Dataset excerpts
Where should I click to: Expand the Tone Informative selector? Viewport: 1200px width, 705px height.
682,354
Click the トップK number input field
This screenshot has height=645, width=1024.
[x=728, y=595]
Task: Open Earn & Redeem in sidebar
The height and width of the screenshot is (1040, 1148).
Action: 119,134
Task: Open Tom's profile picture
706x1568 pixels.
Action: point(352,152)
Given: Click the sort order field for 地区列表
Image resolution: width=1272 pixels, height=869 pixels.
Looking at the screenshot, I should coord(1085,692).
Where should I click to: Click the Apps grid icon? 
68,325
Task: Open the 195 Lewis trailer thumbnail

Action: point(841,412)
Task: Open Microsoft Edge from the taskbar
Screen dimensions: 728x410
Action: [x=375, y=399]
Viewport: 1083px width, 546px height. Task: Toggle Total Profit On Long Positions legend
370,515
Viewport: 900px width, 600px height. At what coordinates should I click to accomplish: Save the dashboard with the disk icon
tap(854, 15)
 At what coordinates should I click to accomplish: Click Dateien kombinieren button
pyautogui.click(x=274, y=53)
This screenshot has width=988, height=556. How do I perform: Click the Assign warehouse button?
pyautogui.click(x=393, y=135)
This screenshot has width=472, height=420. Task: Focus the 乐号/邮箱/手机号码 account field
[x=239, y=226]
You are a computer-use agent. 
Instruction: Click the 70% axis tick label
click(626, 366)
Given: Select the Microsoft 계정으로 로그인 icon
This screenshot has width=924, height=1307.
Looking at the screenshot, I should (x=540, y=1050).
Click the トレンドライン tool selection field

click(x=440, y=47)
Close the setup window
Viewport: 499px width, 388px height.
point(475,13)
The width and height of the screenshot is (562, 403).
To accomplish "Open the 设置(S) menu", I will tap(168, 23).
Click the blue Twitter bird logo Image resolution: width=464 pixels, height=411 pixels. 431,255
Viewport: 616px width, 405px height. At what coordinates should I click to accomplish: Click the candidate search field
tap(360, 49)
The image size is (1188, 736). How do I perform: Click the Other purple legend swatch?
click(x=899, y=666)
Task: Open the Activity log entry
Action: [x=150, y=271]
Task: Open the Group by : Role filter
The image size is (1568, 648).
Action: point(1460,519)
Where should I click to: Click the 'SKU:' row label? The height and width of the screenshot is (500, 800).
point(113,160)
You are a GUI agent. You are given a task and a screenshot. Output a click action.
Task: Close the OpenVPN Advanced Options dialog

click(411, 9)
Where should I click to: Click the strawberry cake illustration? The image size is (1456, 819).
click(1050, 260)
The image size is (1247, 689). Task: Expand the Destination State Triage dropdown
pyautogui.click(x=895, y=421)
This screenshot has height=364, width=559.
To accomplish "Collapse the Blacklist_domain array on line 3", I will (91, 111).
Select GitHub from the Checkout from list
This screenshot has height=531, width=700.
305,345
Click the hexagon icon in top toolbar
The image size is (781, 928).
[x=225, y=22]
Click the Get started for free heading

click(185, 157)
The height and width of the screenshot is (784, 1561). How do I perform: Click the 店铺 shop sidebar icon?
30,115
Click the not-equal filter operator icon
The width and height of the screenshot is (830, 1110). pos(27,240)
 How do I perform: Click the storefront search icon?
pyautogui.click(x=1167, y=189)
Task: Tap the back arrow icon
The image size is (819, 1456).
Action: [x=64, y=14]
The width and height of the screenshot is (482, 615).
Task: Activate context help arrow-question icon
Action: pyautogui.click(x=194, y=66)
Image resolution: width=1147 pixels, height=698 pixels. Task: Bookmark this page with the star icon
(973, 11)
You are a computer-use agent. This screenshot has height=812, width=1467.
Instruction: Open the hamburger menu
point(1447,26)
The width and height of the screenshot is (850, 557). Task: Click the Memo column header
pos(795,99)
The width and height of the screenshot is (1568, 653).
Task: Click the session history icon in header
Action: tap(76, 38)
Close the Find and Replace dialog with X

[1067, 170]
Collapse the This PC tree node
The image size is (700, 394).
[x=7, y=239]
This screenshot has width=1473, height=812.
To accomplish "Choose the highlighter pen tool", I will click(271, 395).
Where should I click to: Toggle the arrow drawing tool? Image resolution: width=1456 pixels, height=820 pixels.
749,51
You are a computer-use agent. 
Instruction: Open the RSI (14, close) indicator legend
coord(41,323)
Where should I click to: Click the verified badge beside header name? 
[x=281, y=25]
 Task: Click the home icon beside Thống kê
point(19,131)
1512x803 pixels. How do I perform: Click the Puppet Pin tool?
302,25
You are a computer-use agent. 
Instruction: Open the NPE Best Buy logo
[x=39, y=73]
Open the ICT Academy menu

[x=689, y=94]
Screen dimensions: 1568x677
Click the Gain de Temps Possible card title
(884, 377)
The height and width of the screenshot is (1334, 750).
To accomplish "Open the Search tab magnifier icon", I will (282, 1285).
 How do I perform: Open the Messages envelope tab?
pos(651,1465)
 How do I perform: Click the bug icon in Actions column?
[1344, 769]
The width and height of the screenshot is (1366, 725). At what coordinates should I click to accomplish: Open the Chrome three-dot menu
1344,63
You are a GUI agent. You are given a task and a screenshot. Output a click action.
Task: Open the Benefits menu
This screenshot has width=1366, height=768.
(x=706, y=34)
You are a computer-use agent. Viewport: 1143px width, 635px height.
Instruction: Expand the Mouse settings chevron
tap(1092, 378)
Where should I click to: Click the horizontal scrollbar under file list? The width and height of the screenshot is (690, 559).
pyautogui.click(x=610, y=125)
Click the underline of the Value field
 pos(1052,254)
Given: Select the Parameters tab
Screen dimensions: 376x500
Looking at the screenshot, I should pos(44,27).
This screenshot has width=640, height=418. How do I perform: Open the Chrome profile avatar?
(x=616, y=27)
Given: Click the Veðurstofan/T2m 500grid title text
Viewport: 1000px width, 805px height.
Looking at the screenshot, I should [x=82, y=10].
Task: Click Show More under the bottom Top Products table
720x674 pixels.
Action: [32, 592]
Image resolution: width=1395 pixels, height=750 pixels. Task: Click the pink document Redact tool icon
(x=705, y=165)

» **What you have to do**:
Show a copy of each line from the records above in which the string "Microsoft" occurs.

» **Answer section**:
Task: Open Microsoft Edge from the taskbar
Given: Select the Microsoft 계정으로 로그인 icon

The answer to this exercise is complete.